Task instructions: Copy the records below word for word, leaving out the pictures.

begin Source material

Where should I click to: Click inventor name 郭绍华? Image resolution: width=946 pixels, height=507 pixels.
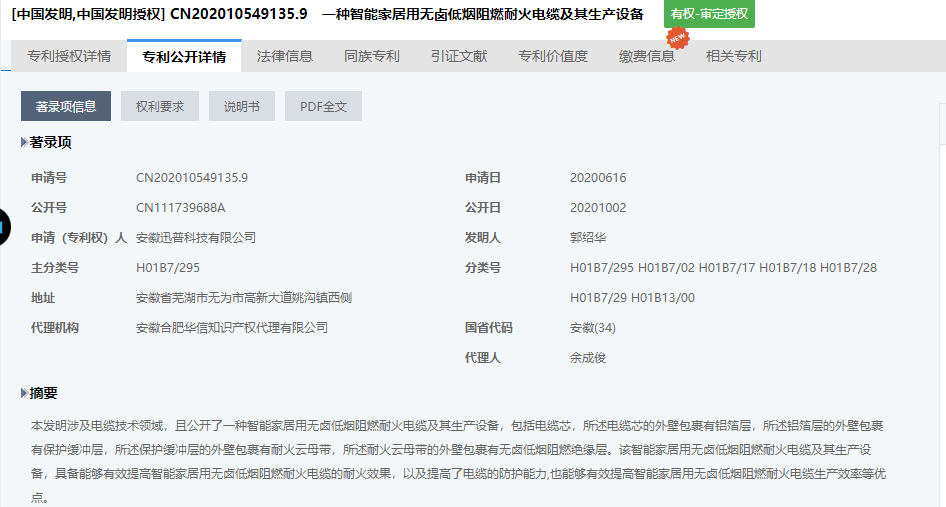pyautogui.click(x=588, y=238)
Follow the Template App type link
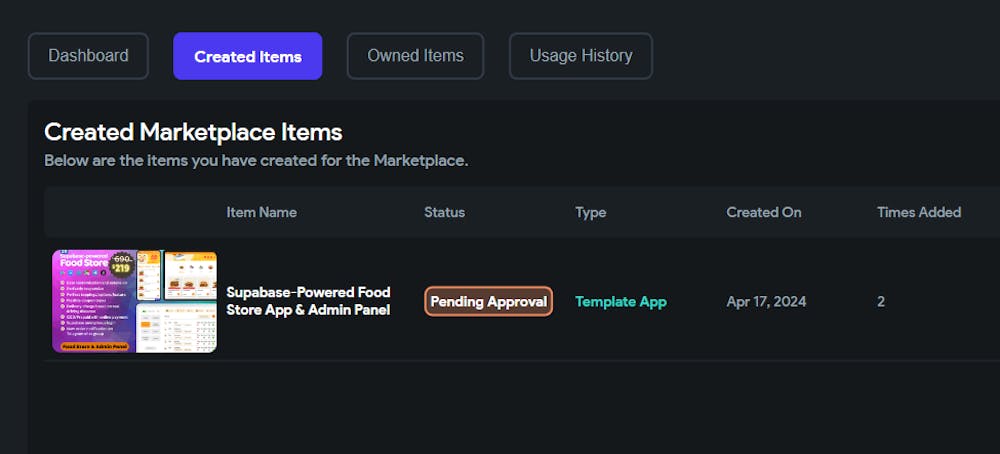The height and width of the screenshot is (454, 1000). point(621,302)
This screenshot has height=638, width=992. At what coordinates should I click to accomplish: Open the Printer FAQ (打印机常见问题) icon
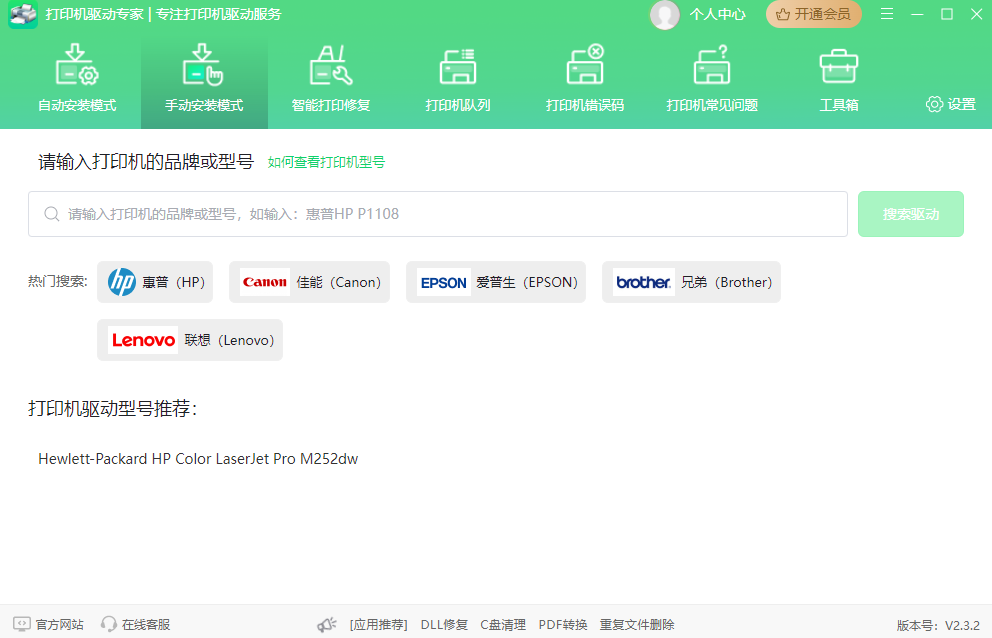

end Source material

Answer for this exercise:
Where should I click to: Click inventor name 郭绍华? Image resolution: width=946 pixels, height=507 pixels.
pyautogui.click(x=588, y=238)
Follow the Template App type link
The height and width of the screenshot is (454, 1000). point(621,302)
This screenshot has height=638, width=992. At what coordinates should I click to accomplish: Open the Printer FAQ (打印机常见问题) icon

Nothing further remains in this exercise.